The Grand Ole’ Mosque
I have come across a great deal of peculiar and remarkable sites during my travels: Cock-fighting stadiums filled with screaming fans in the Philippines, the schnee laufen team practicing with ski poles down cobblestone streets in Lucerne, Saki bombs and marriage proposals on top of Mount Fuji, and hands-down the best party I have ever crashed at the Grace Hotel during gay pride week in New York. But far and away the most breathtaking, happen upon site I have wandered upon is the Sheik Zayed Grand Mosque in Abu Dhabi UAE. Now you would think that I had done my homework and realized that the Sheik Zayed mosque is the number one tourist site in the United Arab Emirates, but I tend to forgo research when I am going to be living somewhere for any extended period of time because a girl’s got to have a few surprises, right? So you can imagine the delight of walking up upon this pure, white marble, piece of religious and cultural significance. It was Friday, a holy day so I thought I would just snap a few photos and keep walking because surely it was not open to the public…once again, I hadn’t done my homework, it was open!
Built recently in 2007 the grand mosque stands as the largest in the UAE and the eighth largest in the world at 22,412 square meters, boasting twenty-eight different types of marble from various countries. The marble’s stark color is even more evident as the backdrop to a sea of tourists and worshipers wearing the traditional black abaya and headscarf provided to all female visitors. Remarkably in a setting made of a notoriously echo producing material, the marble clad grand mosque remains a peaceful, silent space inside Abu Dhabi’s bustling metropolis.

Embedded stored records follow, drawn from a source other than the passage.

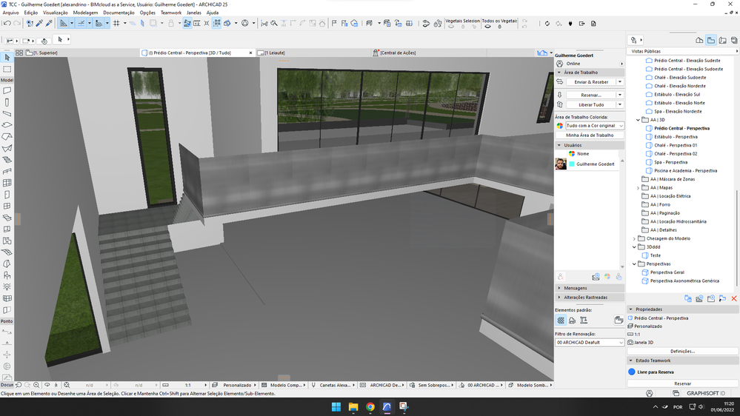Open the Publisher Sets navigator icon
Screen dimensions: 740x416
pos(734,41)
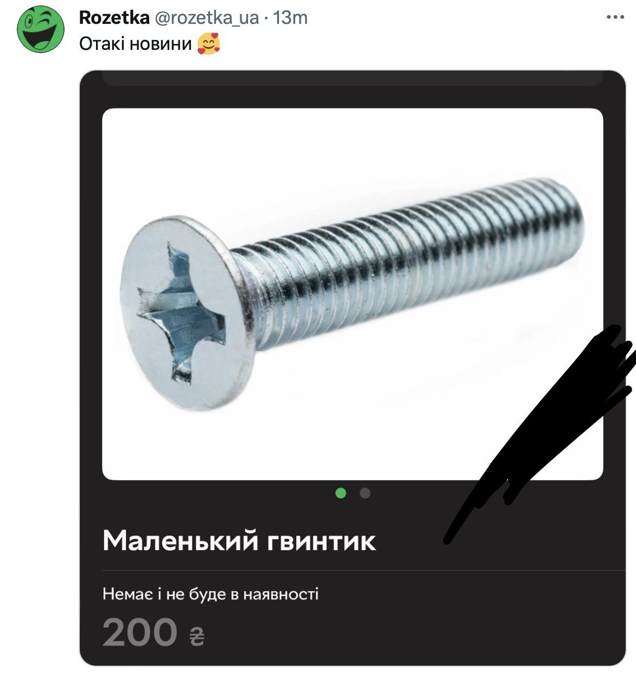Open the screw product photo

[352, 294]
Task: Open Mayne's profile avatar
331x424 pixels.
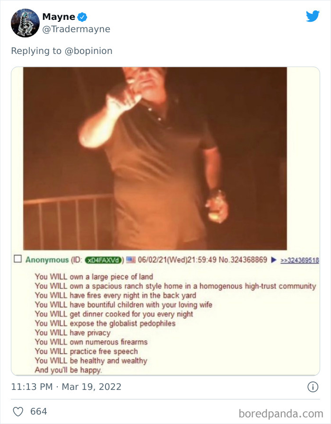Action: coord(25,23)
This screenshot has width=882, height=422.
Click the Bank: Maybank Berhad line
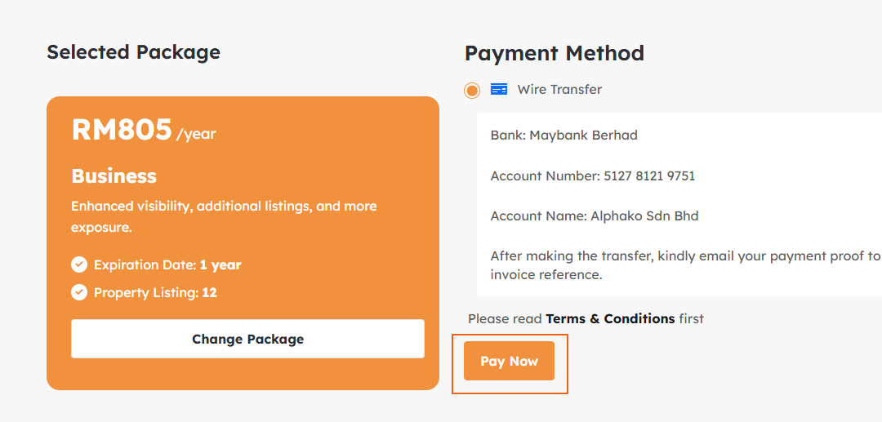(564, 135)
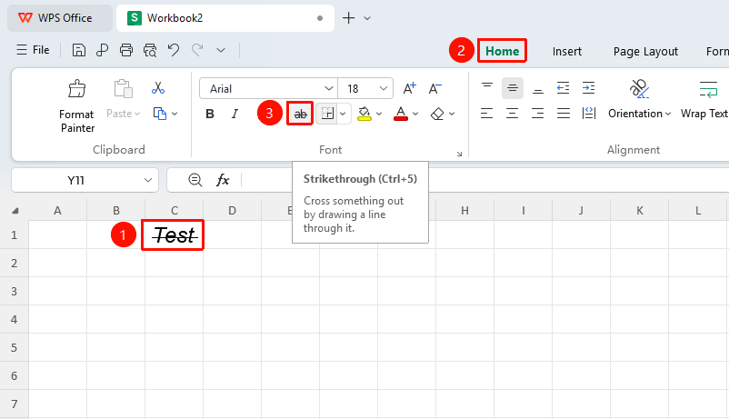Viewport: 729px width, 419px height.
Task: Click the Format Painter icon
Action: (x=77, y=88)
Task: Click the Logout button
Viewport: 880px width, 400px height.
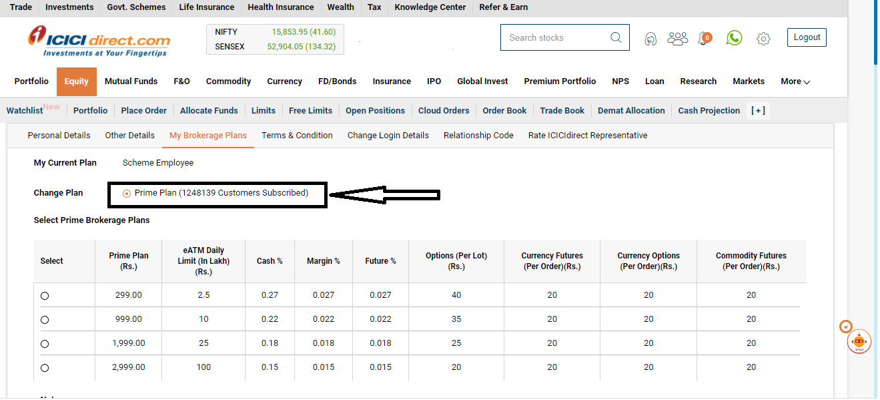Action: click(x=807, y=37)
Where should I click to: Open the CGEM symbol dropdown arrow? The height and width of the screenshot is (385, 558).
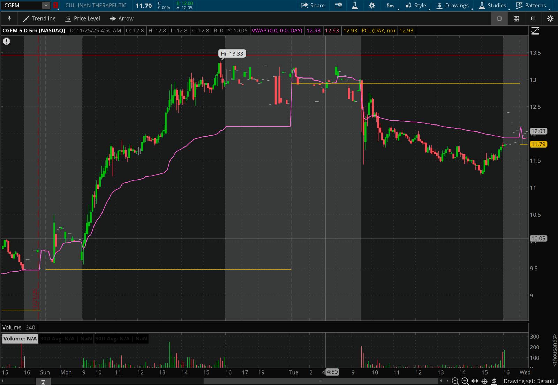tap(46, 6)
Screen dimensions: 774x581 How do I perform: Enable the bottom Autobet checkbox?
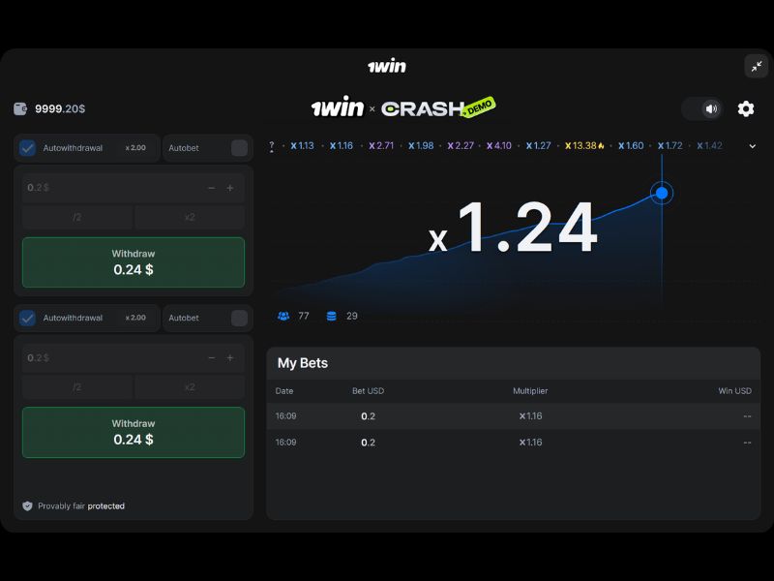[239, 318]
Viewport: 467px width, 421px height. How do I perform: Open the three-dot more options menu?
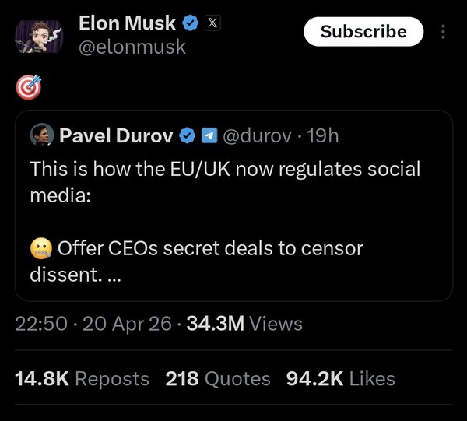(x=444, y=32)
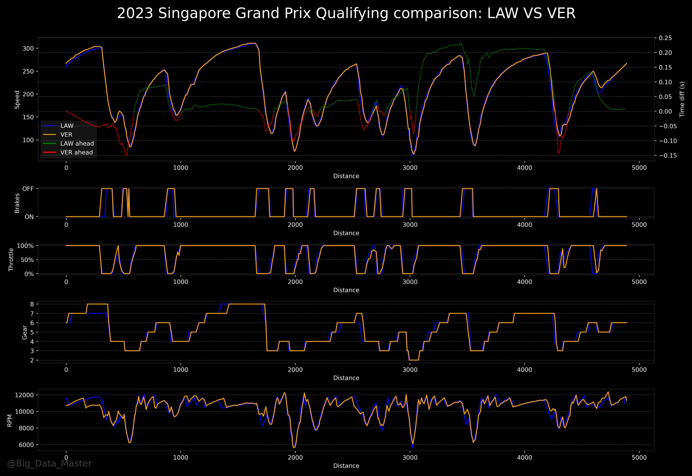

I began this holy Friday staring at the small sign on my hotel ceiling that points to the direction of mecca. Waking to my alarm, the call to prayer at 5am, wondering how the religious history of a culture can be woven through an urban landscape with so much noise, pollution, and hurry. The grand mosque, and every mosque I have visited in my few short weeks here has proved that meditation, prayer, peace, are possible even in a bustling environment, especially when your religion is as old and rooted in tradition as Islam. On the way back to my sleepy desert town from Abu Dhabi, our bus driver had to make a stop. He pulled over unexpectedly, told us he would be “back in a few!” and went to a roadside mosque to pray. I’ve seen a New York minute, British tea time and an afternoon siesta, but this is my first run in with a culture that makes a habit of taking time to pray. Stumbling upon the grand mosque amidst Abu Dhabi’s high rises and sheesha haze has presented one of those “Aha!” moments, where I think I may be beginning to understand a culture. Then again, I still couldn’t tell you which way to Mecca without the pointer on my ceiling.